Les vertus et le bonheur d’un peuple sont l’effet, non de la sainteté de sa religion, mais de la sagesse de ses lois.




CHAPITRE I.

Du peu d’influence des religions sur les vertus et la félicité des peuples.

Des hommes plus pieux qu’éclairés ont imaginé que les vertus des nations, leur humanité, et la douceur de leurs mœurs, dépendoient de la pureté de leur culte. Les hypocrites, intéressés à propager cette opinion, l’ont publiés sans la croire. Le commun des hommes l’a crue sans l’examiner. Cette erreur, une fois annoncée, a presque par-tout été reçue comme une vérité constante. Cependant l’expérience et l’histoire nous apprennent que la prospérité des peuples dépend, non de la pureté de leur culte, mais de l’excellence de leur législation. Qu’importe en effet leur croyance ? Celle des Juifs étoit pure, et les Juifs étoient la lie des nations. On ne les compara jamais ni aux Égyptiens ni aux anciens Perses.

Ce fut sous Constantin que la religion chrétienne devint la religion dominante. Elle ne rendit cependant point les Romains à leurs premieres vertus. On ne vit point alors de Décius se dévouer pour la patrie, et de Fabricius préférer sept acres de terre aux richesses de l’empire.
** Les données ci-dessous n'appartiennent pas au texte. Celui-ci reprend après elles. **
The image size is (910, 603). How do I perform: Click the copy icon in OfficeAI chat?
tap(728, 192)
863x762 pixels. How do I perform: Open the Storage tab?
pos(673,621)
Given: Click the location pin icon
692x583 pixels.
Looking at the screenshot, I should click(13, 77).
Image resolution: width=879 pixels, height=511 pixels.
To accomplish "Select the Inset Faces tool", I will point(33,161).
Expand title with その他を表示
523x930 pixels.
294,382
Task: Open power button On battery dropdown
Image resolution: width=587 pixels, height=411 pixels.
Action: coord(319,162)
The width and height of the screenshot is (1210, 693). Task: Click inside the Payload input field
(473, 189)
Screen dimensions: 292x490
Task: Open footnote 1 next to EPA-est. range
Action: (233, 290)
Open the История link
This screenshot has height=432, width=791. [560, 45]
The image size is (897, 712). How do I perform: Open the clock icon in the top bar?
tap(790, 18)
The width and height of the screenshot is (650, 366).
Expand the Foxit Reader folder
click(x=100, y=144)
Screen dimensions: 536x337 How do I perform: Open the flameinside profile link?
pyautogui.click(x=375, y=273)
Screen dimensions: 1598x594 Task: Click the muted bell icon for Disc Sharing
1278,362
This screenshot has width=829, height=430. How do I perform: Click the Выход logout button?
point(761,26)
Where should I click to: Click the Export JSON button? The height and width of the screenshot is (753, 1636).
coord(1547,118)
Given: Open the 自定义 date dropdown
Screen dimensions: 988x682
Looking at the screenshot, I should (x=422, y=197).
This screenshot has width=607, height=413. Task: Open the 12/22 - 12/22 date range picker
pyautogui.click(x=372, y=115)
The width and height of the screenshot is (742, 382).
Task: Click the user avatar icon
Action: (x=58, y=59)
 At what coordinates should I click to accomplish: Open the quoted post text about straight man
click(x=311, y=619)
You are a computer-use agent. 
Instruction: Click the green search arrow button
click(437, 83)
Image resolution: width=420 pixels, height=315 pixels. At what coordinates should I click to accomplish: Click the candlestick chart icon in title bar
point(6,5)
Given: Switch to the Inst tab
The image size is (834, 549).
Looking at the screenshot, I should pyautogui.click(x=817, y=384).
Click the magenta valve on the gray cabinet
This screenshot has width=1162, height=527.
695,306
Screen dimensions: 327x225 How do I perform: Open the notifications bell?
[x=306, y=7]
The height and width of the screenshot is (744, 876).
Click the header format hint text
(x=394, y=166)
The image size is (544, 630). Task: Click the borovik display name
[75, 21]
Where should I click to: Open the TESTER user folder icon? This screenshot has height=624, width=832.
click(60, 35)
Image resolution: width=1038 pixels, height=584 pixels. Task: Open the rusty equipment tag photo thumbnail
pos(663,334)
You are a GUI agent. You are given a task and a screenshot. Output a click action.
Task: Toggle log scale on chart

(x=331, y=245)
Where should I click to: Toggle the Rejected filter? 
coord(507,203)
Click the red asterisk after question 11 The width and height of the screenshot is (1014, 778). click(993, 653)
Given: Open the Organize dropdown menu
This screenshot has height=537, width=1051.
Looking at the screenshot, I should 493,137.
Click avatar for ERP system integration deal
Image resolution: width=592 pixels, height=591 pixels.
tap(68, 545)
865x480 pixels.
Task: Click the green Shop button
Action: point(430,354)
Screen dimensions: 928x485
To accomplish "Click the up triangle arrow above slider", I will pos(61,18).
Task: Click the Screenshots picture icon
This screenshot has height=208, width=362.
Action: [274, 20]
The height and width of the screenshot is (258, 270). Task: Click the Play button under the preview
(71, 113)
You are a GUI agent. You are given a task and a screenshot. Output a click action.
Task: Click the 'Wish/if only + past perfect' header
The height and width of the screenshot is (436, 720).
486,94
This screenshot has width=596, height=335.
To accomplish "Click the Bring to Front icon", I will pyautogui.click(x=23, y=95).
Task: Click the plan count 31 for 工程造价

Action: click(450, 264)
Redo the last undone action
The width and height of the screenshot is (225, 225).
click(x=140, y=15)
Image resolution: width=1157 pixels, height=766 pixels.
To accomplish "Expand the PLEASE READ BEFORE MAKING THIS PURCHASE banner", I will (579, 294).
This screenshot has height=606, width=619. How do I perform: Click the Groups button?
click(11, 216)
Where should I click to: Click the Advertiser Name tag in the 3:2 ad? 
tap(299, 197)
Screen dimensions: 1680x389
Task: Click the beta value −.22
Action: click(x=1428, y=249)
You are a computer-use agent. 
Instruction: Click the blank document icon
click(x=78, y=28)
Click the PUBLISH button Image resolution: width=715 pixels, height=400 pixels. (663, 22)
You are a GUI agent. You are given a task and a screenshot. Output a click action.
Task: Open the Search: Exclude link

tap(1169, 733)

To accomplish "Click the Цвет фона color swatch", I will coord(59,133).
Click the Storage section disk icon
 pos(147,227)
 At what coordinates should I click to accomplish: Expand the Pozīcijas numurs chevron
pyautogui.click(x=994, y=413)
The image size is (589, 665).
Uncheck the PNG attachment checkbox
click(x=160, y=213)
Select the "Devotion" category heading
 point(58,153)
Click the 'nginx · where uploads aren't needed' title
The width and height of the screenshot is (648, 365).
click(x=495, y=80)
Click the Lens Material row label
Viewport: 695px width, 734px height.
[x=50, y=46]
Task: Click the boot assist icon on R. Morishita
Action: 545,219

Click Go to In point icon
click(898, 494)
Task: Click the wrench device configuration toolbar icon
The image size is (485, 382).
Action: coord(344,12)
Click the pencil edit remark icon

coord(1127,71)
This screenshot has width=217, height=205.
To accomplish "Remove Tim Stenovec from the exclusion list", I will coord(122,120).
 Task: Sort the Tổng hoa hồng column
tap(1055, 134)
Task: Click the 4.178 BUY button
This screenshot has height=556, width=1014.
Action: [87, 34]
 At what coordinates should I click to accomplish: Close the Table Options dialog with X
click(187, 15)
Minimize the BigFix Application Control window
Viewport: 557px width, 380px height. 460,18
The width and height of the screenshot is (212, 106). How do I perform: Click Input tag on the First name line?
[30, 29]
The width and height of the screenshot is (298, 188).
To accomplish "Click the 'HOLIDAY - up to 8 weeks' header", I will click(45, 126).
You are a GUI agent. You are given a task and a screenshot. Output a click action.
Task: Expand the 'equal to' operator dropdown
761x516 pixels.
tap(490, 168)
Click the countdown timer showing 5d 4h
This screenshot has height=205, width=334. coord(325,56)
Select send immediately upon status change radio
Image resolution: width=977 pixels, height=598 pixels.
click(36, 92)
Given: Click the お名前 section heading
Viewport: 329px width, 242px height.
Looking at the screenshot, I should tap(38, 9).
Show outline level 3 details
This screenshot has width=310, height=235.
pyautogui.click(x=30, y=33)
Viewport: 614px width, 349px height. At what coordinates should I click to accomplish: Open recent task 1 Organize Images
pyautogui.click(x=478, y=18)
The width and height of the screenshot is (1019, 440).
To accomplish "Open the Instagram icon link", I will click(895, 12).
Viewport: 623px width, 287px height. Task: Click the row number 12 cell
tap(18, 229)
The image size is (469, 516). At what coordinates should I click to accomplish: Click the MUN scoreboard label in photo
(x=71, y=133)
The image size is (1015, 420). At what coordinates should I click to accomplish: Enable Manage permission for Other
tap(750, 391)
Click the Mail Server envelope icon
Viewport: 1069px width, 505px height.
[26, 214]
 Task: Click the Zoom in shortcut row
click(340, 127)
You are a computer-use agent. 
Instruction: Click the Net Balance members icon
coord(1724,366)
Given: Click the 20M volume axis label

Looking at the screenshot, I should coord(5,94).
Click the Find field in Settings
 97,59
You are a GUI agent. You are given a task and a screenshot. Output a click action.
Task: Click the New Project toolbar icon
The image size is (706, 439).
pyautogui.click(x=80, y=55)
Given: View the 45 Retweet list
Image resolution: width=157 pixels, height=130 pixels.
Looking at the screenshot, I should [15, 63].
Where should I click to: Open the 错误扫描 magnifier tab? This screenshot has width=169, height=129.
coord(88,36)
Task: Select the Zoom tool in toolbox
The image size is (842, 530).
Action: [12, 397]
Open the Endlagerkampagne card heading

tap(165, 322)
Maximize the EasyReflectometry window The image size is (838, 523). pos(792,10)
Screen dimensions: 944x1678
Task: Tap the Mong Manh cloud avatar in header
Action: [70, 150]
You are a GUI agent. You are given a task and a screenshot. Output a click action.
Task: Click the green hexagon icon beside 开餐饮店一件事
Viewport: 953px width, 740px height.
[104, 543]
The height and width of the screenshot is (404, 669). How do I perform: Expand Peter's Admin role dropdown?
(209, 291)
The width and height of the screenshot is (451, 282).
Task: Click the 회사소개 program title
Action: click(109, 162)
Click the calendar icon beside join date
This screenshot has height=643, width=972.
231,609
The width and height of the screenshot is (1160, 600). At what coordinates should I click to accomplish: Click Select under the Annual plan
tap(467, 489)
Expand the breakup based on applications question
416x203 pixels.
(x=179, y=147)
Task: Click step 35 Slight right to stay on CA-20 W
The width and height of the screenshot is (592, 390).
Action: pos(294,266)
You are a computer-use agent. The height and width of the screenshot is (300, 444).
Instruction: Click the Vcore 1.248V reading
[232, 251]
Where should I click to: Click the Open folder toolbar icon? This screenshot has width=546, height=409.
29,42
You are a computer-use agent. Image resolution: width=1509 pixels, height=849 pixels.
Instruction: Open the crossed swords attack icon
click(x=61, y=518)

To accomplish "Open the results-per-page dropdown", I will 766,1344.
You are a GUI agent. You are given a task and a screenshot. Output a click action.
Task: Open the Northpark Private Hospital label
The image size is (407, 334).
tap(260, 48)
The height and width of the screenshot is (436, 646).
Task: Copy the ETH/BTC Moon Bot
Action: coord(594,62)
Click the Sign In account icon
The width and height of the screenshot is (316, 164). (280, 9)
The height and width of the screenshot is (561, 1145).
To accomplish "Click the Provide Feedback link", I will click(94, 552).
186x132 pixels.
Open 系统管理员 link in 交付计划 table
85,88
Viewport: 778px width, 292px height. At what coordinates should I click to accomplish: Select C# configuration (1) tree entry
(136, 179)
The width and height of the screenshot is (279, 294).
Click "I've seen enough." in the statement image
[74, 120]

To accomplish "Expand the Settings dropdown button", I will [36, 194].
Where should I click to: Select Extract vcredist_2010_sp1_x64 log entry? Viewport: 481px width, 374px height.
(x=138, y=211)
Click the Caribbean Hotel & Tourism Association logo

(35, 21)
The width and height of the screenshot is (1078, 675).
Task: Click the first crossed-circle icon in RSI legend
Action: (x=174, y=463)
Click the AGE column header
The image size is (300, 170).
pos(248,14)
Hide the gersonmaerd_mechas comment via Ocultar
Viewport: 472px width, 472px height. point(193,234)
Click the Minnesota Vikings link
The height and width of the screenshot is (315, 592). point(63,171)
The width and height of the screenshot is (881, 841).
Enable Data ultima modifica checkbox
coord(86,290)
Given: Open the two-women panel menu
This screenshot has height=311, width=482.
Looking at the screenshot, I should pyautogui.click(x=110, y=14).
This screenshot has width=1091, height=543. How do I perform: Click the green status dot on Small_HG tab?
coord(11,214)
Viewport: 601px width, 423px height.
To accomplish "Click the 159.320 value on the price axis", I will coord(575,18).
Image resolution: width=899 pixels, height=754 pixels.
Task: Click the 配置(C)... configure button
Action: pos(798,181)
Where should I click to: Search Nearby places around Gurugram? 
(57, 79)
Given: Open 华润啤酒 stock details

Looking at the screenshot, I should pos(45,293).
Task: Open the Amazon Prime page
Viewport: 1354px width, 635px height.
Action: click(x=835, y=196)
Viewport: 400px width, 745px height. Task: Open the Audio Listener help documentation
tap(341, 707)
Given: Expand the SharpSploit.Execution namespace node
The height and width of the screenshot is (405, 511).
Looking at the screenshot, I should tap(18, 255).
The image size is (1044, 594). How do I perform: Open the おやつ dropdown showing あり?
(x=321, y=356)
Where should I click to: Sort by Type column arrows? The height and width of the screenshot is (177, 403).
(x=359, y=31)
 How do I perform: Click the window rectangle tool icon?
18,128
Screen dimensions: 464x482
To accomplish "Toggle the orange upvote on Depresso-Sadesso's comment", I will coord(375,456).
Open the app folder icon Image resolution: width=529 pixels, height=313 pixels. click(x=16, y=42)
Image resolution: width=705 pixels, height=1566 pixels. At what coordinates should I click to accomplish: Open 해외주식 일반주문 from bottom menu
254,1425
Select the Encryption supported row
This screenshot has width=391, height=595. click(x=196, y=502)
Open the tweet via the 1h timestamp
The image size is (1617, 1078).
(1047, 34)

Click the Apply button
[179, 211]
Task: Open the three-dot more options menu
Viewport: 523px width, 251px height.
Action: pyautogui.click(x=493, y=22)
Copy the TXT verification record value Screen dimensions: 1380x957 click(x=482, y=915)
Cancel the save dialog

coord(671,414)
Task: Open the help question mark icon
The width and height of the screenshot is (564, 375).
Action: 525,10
Constantinople devint le cloaque de tous les vices au moment même de l’établissement de la religion chrétienne. Son culte ne changea point les mœurs des souverains. Leur piété ne les rendit pas meilleurs. Les rois les plus chrétiens ne furent pas les plus grands des rois. Peu d’entre eux montrerent sur le trône les vertus des Tite, des Trajan, des Antonin. Quel prince dévot leur fut comparable ? Ce que je dis des monarques je le dis des nations. Le pieux Portugais, si ignorant et si crédule, n’est ni plus vertueux ni plus humain que le peuple moins crédule et plus tolérant des Anglais.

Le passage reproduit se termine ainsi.